Data extracted from a collection:
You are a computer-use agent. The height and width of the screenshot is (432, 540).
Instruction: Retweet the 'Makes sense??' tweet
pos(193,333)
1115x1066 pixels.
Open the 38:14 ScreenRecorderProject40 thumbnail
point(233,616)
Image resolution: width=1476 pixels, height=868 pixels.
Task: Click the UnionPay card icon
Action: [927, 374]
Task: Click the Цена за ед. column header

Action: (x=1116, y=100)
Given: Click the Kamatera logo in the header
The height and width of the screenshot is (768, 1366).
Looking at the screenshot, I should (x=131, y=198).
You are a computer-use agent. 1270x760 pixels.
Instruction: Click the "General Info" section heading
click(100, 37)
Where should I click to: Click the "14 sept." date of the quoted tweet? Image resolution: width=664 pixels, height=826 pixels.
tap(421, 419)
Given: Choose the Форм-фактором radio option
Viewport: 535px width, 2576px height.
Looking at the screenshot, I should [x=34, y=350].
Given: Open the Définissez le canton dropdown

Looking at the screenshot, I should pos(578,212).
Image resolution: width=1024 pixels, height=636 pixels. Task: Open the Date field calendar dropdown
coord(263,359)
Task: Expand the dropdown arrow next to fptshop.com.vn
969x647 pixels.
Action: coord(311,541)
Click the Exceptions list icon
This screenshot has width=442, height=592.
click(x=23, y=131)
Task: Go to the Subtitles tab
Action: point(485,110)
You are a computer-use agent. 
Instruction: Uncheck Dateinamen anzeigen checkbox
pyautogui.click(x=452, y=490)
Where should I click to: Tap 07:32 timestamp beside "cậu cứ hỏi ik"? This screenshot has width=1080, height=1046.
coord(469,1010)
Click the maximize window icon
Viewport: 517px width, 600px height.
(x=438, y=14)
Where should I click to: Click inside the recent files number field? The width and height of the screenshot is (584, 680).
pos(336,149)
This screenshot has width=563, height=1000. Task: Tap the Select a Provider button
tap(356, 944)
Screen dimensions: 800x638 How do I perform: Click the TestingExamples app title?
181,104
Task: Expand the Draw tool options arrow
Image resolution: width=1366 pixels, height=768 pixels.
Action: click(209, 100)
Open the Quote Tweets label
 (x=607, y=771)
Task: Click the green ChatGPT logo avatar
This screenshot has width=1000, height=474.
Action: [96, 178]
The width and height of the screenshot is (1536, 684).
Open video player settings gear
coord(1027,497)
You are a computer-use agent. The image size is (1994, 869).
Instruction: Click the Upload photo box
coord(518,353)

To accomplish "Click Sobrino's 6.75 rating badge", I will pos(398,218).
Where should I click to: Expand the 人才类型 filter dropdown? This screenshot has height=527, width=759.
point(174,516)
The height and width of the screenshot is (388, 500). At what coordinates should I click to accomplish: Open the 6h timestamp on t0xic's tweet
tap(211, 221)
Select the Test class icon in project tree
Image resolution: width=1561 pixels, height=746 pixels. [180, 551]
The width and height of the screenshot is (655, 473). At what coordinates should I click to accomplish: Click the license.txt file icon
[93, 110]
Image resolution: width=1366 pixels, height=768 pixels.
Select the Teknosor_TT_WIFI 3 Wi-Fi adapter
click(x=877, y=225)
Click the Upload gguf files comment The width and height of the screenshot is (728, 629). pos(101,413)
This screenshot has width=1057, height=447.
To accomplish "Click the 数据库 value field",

**What you should do**
Line by line, output the data precisely as shown above.

**Task output**
You are a computer-use agent. The height and width of the screenshot is (432, 540).
Instruction: Retweet the 'Makes sense??' tweet
pos(193,333)
1115x1066 pixels.
Open the 38:14 ScreenRecorderProject40 thumbnail
point(233,616)
Image resolution: width=1476 pixels, height=868 pixels.
Task: Click the UnionPay card icon
Action: [927, 374]
Task: Click the Цена за ед. column header

Action: (x=1116, y=100)
Given: Click the Kamatera logo in the header
The height and width of the screenshot is (768, 1366).
Looking at the screenshot, I should (x=131, y=198).
You are a computer-use agent. 1270x760 pixels.
Instruction: Click the "General Info" section heading
click(100, 37)
Where should I click to: Click the "14 sept." date of the quoted tweet? Image resolution: width=664 pixels, height=826 pixels.
tap(421, 419)
Given: Choose the Форм-фактором radio option
Viewport: 535px width, 2576px height.
Looking at the screenshot, I should [x=34, y=350].
Given: Open the Définissez le canton dropdown

Looking at the screenshot, I should pos(578,212).
Image resolution: width=1024 pixels, height=636 pixels. Task: Open the Date field calendar dropdown
coord(263,359)
Task: Expand the dropdown arrow next to fptshop.com.vn
969x647 pixels.
Action: coord(311,541)
Click the Exceptions list icon
This screenshot has width=442, height=592.
click(x=23, y=131)
Task: Go to the Subtitles tab
Action: point(485,110)
You are a computer-use agent. 
Instruction: Uncheck Dateinamen anzeigen checkbox
pyautogui.click(x=452, y=490)
Where should I click to: Tap 07:32 timestamp beside "cậu cứ hỏi ik"? This screenshot has width=1080, height=1046.
coord(469,1010)
Click the maximize window icon
Viewport: 517px width, 600px height.
(x=438, y=14)
Where should I click to: Click inside the recent files number field? The width and height of the screenshot is (584, 680).
pos(336,149)
This screenshot has width=563, height=1000. Task: Tap the Select a Provider button
tap(356, 944)
Screen dimensions: 800x638 How do I perform: Click the TestingExamples app title?
181,104
Task: Expand the Draw tool options arrow
Image resolution: width=1366 pixels, height=768 pixels.
Action: click(209, 100)
Open the Quote Tweets label
 (x=607, y=771)
Task: Click the green ChatGPT logo avatar
This screenshot has width=1000, height=474.
Action: [96, 178]
The width and height of the screenshot is (1536, 684).
Open video player settings gear
coord(1027,497)
You are a computer-use agent. The image size is (1994, 869).
Instruction: Click the Upload photo box
coord(518,353)

To accomplish "Click Sobrino's 6.75 rating badge", I will pos(398,218).
Where should I click to: Expand the 人才类型 filter dropdown? This screenshot has height=527, width=759.
point(174,516)
The height and width of the screenshot is (388, 500). At what coordinates should I click to accomplish: Open the 6h timestamp on t0xic's tweet
tap(211, 221)
Select the Test class icon in project tree
Image resolution: width=1561 pixels, height=746 pixels. [180, 551]
The width and height of the screenshot is (655, 473). At what coordinates should I click to accomplish: Click the license.txt file icon
[93, 110]
Image resolution: width=1366 pixels, height=768 pixels.
Select the Teknosor_TT_WIFI 3 Wi-Fi adapter
click(x=877, y=225)
Click the Upload gguf files comment The width and height of the screenshot is (728, 629). pos(101,413)
This screenshot has width=1057, height=447.
To accomplish "Click the 数据库 value field",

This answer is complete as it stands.